= PAGE TEXT =
Life’s a pain and then you die.

I was very much a part of My Generation, the baby-boomer naifs who thought they were going to die before they grew old. As we moved from teenage years to twenties and and finally hit forty, first The Bomb, then drugs and finally AIDS were designed to kill us. But none of them did – not even alcohol – and so now we have to accept the fact that we’re all going to mooch about moaning about the same things our parents did.

My wife already tells me on a daily basis that I’m grumpy. I’m so grumpy, even watching the programme Grumpy Old Men makes me grumpy, because being almost all younger than me, they don’t get grumpy about the things I get grumpy about. But Jan also tells me I shuffle my feet, and that really hurts. (The remark, not the shuffling). When a dentist told me in 1983 that I had receding gums, it was like the end of the world. The observation gave me visions of a wearing a permanent rictus grin because my gums had receded down my throat or up my nose or wherever the hell it is they go.

But the real turning point – perhaps tipping point would be more appropriate – is when you and only you observe the faltering march of decrepitude from close quarters. That inability to get into a pair of swimming trunks without falling over. The daily tally of forgotten beers petrified in the freezer. The desire to sit down in order to put on even slip-on shoes. Constantly forgetting things, then making lists. Then losing the lists. A pair of spectacles in every room and the car. The road to cremation is paved with irritating experiences.

= SHORT TASK 1 =
Reproduce the stretch of the essay on aging from "But the real" through "with irritating experiences.".
= SHORT TASK 2 =
Answer these questions from the essay on aging:
(a) In what year did a dentist tell the writer about receding gums?
(b) What three things does the essay say were designed to kill the writer's generation?
(c) What does the writer keep in every room and the car?
= SHORT TASK 3 =
Continue the essay on aging from its last sentence.

= DATA ENTRIES =
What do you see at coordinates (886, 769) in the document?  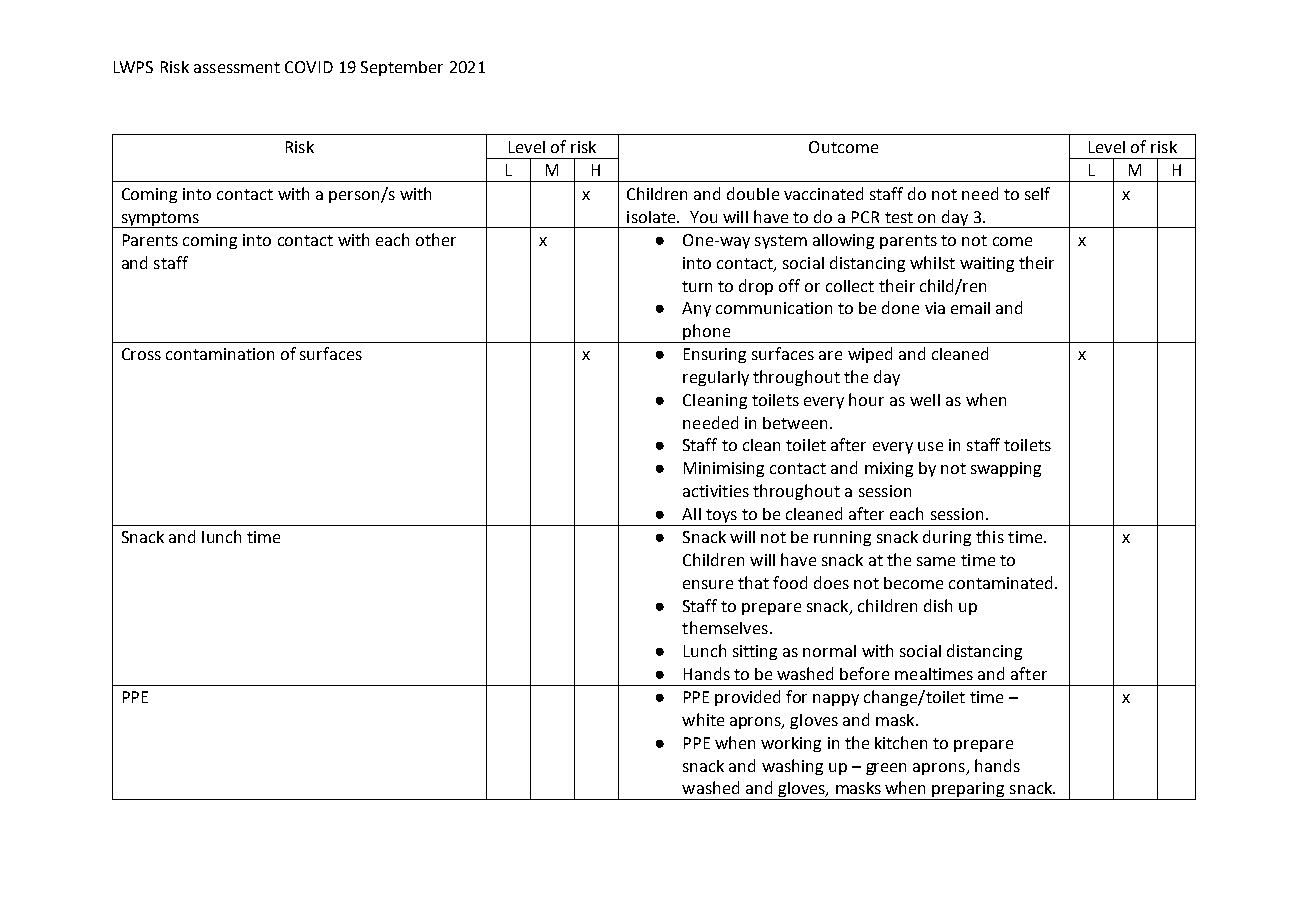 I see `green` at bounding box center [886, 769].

* * *

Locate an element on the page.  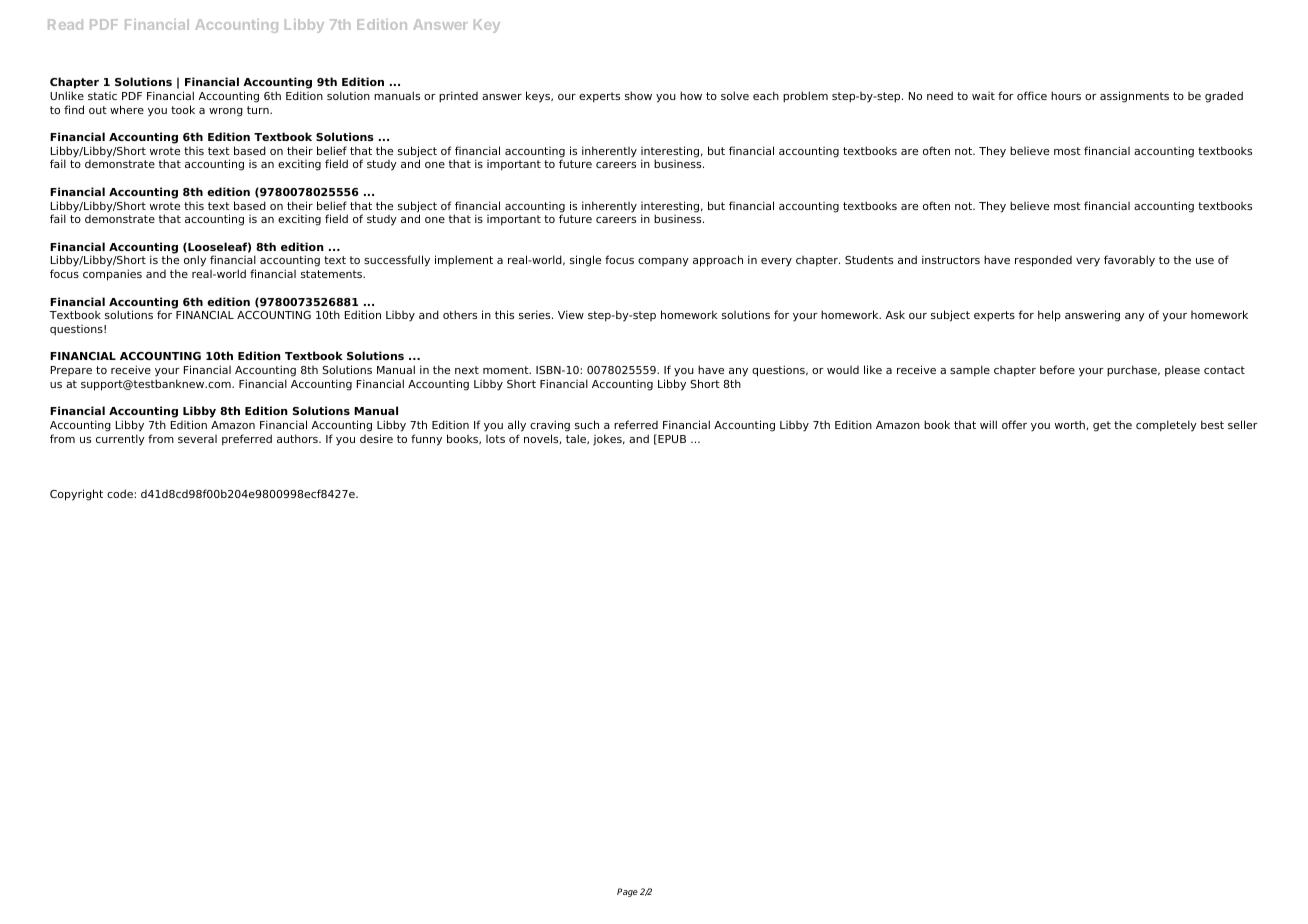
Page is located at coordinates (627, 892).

= EXPECTED OUTPUT 1 =
But the real turning point – perhaps tipping point would be more appropriate – is when you and only you observe the faltering march of decrepitude from close quarters. That inability to get into a pair of swimming trunks without falling over. The daily tally of forgotten beers petrified in the freezer. The desire to sit down in order to put on even slip-on shoes. Constantly forgetting things, then making lists. Then losing the lists. A pair of spectacles in every room and the car. The road to cremation is paved with irritating experiences.

= EXPECTED OUTPUT 2 =
(a) 1983
(b) The Bomb, drugs and AIDS
(c) A pair of spectacles

= EXPECTED OUTPUT 3 =
After a certain age – and if you’re uncertain, it’s about sixty – a whole tedious variety of things from micturation to gardening become painful, until life is an uninterrupted repetitive strain injury. Last week I used a pair of secateurs to prune some roses (My God, I prune roses even) and my right thumb has been reminding me of it ever since.

For two months now, I’ve been creating an area at the far end of our plot here: a special place – a den – where a chap might write in peace, soak up the first gentle sun of the day, and put his feet up without facing a Nuremburg Court. The project was going to take a week when I scoped it out on the drawing board, but now I’m fairly sure I’ll be dead before it’s finished: like Sagrada Familia stands as a testimony to the vision and drug abuse of Antoni Gaudi, so too this little epic of recycling unwanted bits will be my legacy. It’s not quite in the Tony Blair league, but I can at least claim that no lives were lost in the building of it. Except mine.

It’s hard to describe every douleur associated with The Den, but I shall try. To hammering in seventy-three nails: twanging wrist ligaments and one hugely inflated finger. To raising the resultant wind-break: ripped bicep and inability to turn body in order to reverse car. To digging three terraces where once there was a slope, and unearthing a complex root system along the way: Axeman’s shoulder blade and Navvy’s elbow. Going to sleep now is a complex process of deep-brain Buddhist meditation in order to sever the many pain synapses working overtime to warn me, “Stop this now or I will make you mad”.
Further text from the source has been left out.